Plugin Performance Profiling: Track Wall Time, Memory, and CPU Spikes to Auto-Identify Bottlenecks

Plugging a profiler into a plugin system is more involved than wrapping every call in time.perf_counter(). You need execution context isolation, async stack attribution, and memory snapshot timing — and each of those decisions cascades into the next. This post walks through building an instrumentation layer that collects wall time, CPU time, and memory deltas per plugin, then automatically flags statistical outliers without any manual threshold tuning.

If you're maintaining a plugin-based agent, a tool-calling loop, or any system where third-party callables get dispatched dynamically, this approach drops in with zero changes to plugin code itself.

overall profiling pipeline


The Problem: Naive Timing Breaks in Async Systems

The first thing most developers reach for is a simple decorator:

import time

def timed(fn):
    async def wrapper(*args, **kwargs):
        start = time.perf_counter()
        result = await fn(*args, **kwargs)
        print(f"{fn.__name__}: {(time.perf_counter() - start) * 1000:.1f}ms")
        return result
    return wrapper

This works exactly once, on a toy example, in a single-plugin environment. In production you hit three walls immediately.

First, wall time in an asyncio loop conflates I/O wait with actual compute. A plugin that awaits an external API call for 200ms looks identical to one burning 200ms of CPU. Second, memory leaks in one plugin corrupt the baseline for all subsequent measurements. Third, if you want to know which plugin was running when a CPU spike fired, you have no way to correlate that — the event loop is shared, and there's no ambient context.

naive timing failure modes

The approach below addresses all three by building an instrumentation layer at the loader level — not at the plugin level — so plugin authors never need to change their code.

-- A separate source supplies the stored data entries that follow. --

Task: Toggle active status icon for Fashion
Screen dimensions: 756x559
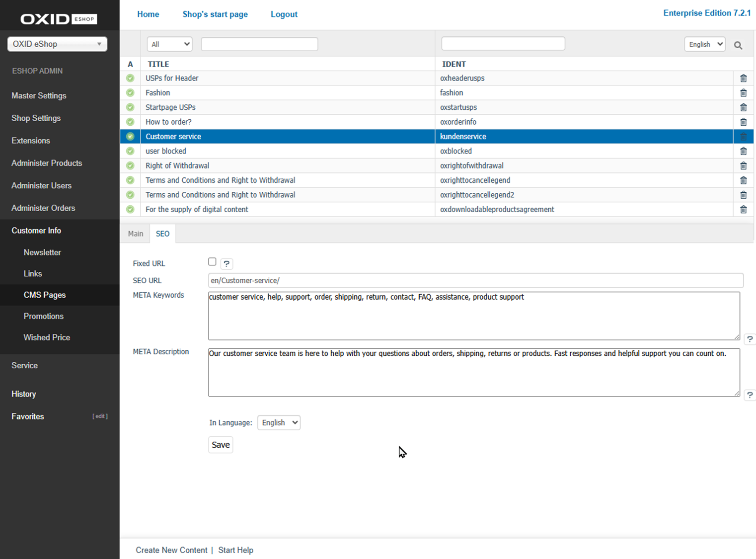Action: click(x=130, y=93)
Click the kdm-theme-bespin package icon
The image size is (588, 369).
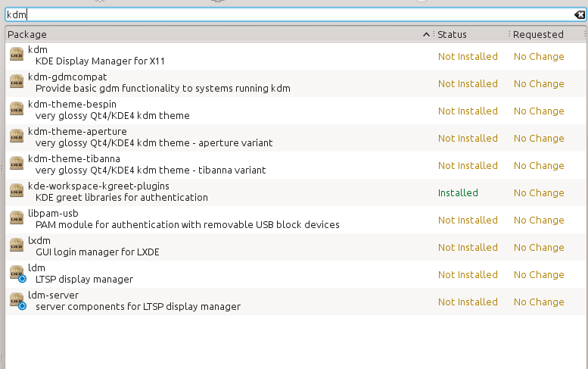point(16,110)
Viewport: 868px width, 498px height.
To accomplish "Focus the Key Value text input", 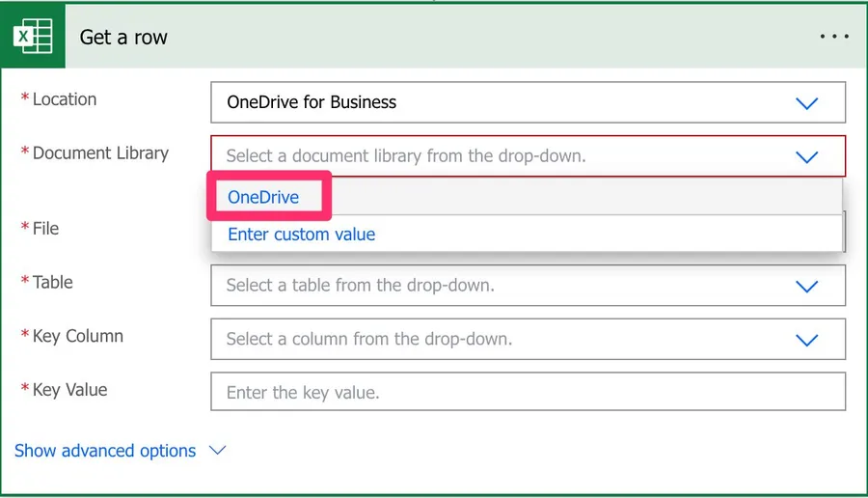I will (x=527, y=393).
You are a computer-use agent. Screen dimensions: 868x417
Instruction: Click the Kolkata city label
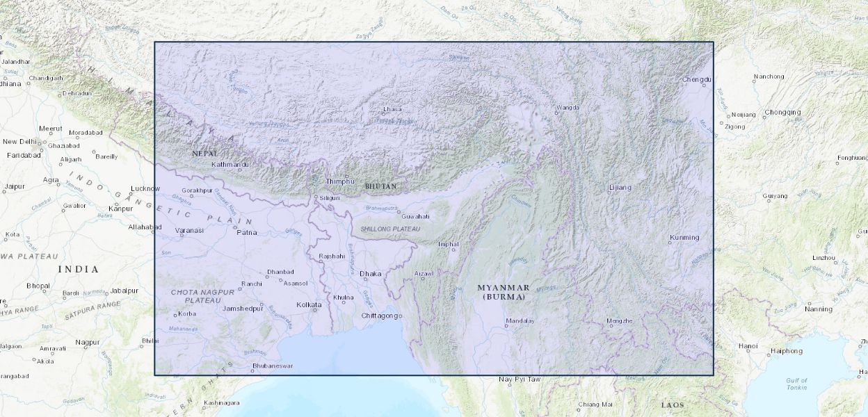tap(309, 304)
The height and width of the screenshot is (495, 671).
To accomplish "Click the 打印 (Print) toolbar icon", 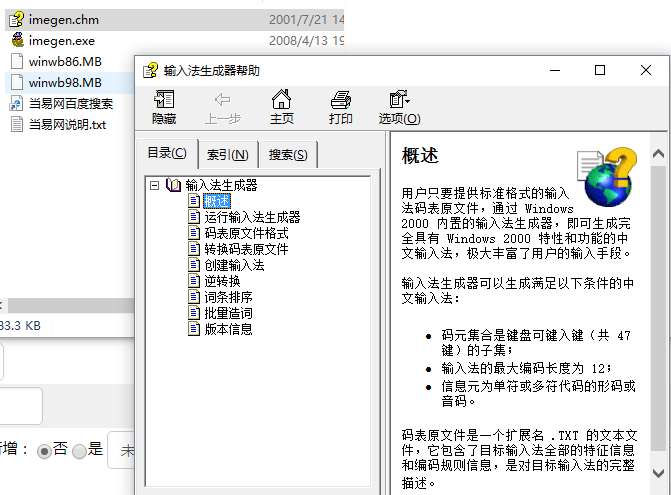I will pyautogui.click(x=341, y=107).
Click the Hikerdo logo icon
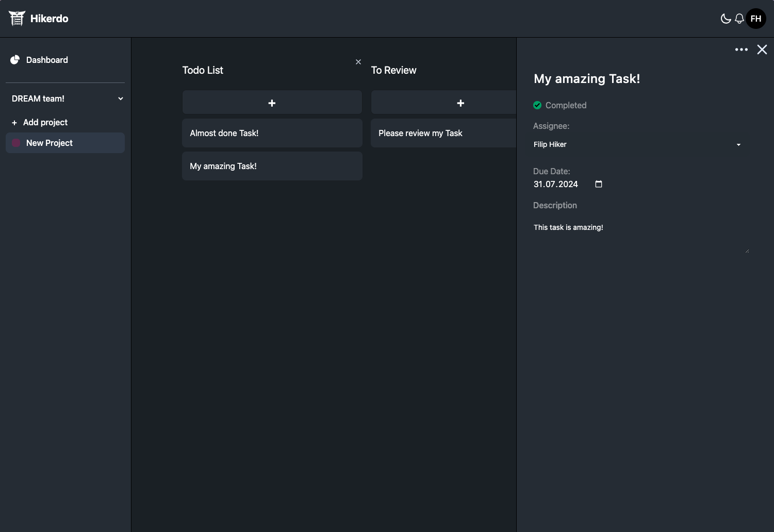Viewport: 774px width, 532px height. (x=17, y=19)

The Fix: Instrumentation Middleware in the Plugin Loader

The Core Measurement Wrapper

The key insight is to push instrumentation into the loader's register call, wrapping each plugin function once at registration time rather than at call time. This means the profiling layer is transparent to both the plugin and the caller.

import time
import tracemalloc
import psutil
import os
from functools import wraps
from dataclasses import dataclass, field
from typing import Callable, Any

@dataclass
class PluginProfile:
    name: str
    wall_time_ms: float = 0.0
    cpu_time_ms: float = 0.0
    memory_delta_kb: float = 0.0
    peak_memory_kb: float = 0.0
    call_count: int = 0
    errors: list = field(default_factory=list)

class PluginProfiler:
    def __init__(self):
        self._profiles: dict[str, PluginProfile] = {}
        self._process = psutil.Process(os.getpid())

    def wrap(self, name: str, fn: Callable) -> Callable:
        if name not in self._profiles:
            self._profiles[name] = PluginProfile(name=name)

        @wraps(fn)
        async def _measured(*args, **kwargs):
            profile = self._profiles[name]
            tracemalloc.start()
            cpu_before = self._process.cpu_times()
            wall_start = time.perf_counter()

            try:
                result = await fn(*args, **kwargs)
                return result
            except Exception as e:
                profile.errors.append(str(e))
                raise
            finally:
                wall_elapsed = (time.perf_counter() - wall_start) * 1000
                cpu_after = self._process.cpu_times()
                _, peak = tracemalloc.get_traced_memory()
                tracemalloc.stop()

                cpu_elapsed = (
                    (cpu_after.user - cpu_before.user) +
                    (cpu_after.system - cpu_before.system)
                ) * 1000

                profile.wall_time_ms += wall_elapsed
                profile.cpu_time_ms += cpu_elapsed
                profile.peak_memory_kb = max(profile.peak_memory_kb, peak / 1024)
                profile.call_count += 1

        return _measured

Notice errors are caught, recorded, and re-raised. A plugin that fails repeatedly shows up in your bottleneck report with an error count — useful signal that's separate from pure timing.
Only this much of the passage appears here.